Technological advancements now allow people to control the temperatures of their heating systems and refrigerators through their smart phones and laptop computers. But Elk Grove Planning Commissioner and information security professional Kevin Spease says those technological advancements provide more inroads for cybercriminals.

“We know that cybercriminals will do what they always do, which is to find more opportunity,” he said at a recent Elk Grove Chamber of Commerce luncheon.

 “It’s happening silently behind the scenes without you knowing about it,” he said. “If you don’t take action it’s going to get worse.”

He added, “Most attacks are indiscriminate. They don’t care who you are. They just want what you have.”

What people have that cyberthieves want are tools. Spease said cybercriminals look to steal desktop and laptop computers, tablets, and smartphones. Servers are also at risk.

He said cybercriminals want to “make your computer a weapon” that is controlled remotely.

“They want to use your computer to attack someone else,” Spease warned.

The thieves also want cash, and Spease said $338 billion was stolen worldwide in 2011 including $144 billion in money. For comparison, the 2015-16 fiscal-year budget the Elk Grove City Council approved on June 10 was about $275 million.

Cyberthieves also want to steal data and other types of technology including “digital assets” such as account information, credit card information, passwords, and email messages.

“They want to use you to create other accounts and make money,” he said. “This is just icing on the cake for cybercriminals.”

The best defense is to make sure the antivirus software on each computer is updated.

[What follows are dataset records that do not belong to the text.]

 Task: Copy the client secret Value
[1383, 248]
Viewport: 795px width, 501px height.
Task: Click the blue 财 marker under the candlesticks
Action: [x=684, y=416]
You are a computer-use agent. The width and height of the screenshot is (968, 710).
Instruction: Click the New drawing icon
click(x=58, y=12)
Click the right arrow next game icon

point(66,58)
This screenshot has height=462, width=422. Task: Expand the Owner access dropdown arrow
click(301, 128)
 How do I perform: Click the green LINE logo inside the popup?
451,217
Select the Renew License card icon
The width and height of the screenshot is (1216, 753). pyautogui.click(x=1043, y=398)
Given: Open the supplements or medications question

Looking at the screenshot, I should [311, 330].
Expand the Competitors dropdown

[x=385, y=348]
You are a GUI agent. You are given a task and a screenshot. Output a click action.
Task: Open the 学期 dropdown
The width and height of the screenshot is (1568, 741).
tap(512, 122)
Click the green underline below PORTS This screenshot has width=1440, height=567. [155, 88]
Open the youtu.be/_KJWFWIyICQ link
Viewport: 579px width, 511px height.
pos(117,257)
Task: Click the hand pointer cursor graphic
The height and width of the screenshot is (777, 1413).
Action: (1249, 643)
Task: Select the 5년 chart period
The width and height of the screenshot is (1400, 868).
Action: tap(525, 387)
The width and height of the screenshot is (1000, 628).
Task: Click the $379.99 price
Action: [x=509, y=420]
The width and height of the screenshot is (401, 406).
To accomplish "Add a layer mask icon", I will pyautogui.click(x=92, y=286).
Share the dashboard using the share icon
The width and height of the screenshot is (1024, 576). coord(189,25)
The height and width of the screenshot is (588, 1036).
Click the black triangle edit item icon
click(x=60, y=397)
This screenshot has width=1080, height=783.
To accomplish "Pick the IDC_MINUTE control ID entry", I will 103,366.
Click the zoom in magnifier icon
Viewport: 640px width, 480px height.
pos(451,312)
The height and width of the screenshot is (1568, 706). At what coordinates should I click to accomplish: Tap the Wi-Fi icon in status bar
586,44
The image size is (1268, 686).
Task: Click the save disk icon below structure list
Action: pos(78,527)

He said general housekeeping will reduce the risk but never eliminate the concern.

About 25 percent of computer users don’t have an updated antivirus, and 60 percent don’t encrypt or lock up their wireless fiber or “Wi-Fi” access.

Cell phones are also at risk. He said their mobile malware attacks have increased 163 percent while 78 percent of popular mobile apps were hacked. Many Internet security programs such as McAfee now also protect smartphones.